# Task to complete:
The lines from the one with "This screenshot has width=1151, height=887." through the last line below are to be copied exactly; no other lines are to be returned.

Records drawn from a dataset
= = =
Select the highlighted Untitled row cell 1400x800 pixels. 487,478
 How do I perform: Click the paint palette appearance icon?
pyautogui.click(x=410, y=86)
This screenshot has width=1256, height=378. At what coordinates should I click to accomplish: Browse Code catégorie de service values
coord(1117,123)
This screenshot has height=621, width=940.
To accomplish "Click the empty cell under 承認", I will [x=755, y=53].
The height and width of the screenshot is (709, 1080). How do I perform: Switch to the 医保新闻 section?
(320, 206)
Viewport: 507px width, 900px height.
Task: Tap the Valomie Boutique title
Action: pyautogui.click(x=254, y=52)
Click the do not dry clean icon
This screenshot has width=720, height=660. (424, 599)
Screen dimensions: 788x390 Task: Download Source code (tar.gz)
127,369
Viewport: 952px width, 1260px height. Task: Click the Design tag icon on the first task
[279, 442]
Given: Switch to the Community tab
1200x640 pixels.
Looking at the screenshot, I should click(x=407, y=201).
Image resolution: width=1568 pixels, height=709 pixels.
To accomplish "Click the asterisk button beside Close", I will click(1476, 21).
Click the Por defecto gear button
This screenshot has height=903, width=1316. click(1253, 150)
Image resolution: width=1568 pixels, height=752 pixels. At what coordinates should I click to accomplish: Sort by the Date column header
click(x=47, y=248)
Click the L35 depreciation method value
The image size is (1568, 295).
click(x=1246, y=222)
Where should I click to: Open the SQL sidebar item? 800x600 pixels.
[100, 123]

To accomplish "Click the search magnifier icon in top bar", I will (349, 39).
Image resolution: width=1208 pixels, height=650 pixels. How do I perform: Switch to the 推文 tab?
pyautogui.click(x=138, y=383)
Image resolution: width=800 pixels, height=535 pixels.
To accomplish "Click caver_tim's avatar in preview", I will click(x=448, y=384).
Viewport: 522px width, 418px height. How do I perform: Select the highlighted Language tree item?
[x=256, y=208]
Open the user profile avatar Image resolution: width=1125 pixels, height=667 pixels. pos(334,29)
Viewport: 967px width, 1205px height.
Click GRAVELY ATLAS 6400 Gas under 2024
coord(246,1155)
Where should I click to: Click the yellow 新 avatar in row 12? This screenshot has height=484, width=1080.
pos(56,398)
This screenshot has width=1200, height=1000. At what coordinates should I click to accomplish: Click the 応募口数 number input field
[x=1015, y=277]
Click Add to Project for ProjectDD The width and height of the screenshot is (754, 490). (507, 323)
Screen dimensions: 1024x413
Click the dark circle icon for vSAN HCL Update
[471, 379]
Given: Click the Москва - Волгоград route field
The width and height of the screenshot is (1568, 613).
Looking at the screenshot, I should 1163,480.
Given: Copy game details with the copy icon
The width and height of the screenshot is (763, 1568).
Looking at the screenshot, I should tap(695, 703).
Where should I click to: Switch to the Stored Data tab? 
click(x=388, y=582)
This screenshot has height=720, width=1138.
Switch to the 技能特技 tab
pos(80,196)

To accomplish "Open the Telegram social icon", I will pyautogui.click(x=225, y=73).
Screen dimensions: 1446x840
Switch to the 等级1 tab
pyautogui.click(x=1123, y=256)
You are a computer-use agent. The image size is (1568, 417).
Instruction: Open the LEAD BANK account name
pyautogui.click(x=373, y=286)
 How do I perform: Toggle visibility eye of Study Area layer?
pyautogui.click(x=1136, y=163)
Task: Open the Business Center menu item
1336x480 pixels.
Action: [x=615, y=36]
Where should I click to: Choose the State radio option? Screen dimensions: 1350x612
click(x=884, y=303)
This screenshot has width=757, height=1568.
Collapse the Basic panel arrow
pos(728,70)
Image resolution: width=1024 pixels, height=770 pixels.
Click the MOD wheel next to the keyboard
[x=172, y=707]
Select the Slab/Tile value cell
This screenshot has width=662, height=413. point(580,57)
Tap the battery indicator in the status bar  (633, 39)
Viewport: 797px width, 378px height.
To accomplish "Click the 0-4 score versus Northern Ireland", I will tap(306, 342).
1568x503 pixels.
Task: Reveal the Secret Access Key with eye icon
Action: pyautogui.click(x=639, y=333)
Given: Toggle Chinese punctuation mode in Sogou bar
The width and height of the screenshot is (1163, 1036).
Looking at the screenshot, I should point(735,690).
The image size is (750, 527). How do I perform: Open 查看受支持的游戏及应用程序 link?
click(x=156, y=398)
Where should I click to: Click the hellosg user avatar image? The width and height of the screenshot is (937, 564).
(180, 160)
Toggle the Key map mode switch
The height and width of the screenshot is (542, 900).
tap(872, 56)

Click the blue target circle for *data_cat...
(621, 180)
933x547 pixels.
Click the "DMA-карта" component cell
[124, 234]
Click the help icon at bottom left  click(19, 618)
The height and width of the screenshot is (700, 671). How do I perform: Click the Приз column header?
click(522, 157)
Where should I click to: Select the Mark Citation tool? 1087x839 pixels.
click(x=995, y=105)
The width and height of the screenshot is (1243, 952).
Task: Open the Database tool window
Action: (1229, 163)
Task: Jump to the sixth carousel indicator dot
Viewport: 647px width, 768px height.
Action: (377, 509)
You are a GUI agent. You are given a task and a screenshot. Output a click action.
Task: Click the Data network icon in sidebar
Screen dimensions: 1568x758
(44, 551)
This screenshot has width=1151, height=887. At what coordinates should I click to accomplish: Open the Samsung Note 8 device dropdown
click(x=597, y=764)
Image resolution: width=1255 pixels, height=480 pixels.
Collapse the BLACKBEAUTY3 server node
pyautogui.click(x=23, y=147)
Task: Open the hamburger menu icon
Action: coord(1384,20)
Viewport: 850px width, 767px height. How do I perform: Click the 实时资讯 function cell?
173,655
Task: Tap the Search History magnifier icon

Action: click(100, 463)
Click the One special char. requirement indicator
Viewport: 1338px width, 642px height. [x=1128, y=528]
= = =
# Your response:
This screenshot has width=1151, height=887. At what coordinates should I click to accomplish: Open the Samsung Note 8 device dropdown
click(x=597, y=764)
Image resolution: width=1255 pixels, height=480 pixels.
Collapse the BLACKBEAUTY3 server node
pyautogui.click(x=23, y=147)
Task: Open the hamburger menu icon
Action: coord(1384,20)
Viewport: 850px width, 767px height. How do I perform: Click the 实时资讯 function cell?
173,655
Task: Tap the Search History magnifier icon

Action: click(100, 463)
Click the One special char. requirement indicator
Viewport: 1338px width, 642px height. [x=1128, y=528]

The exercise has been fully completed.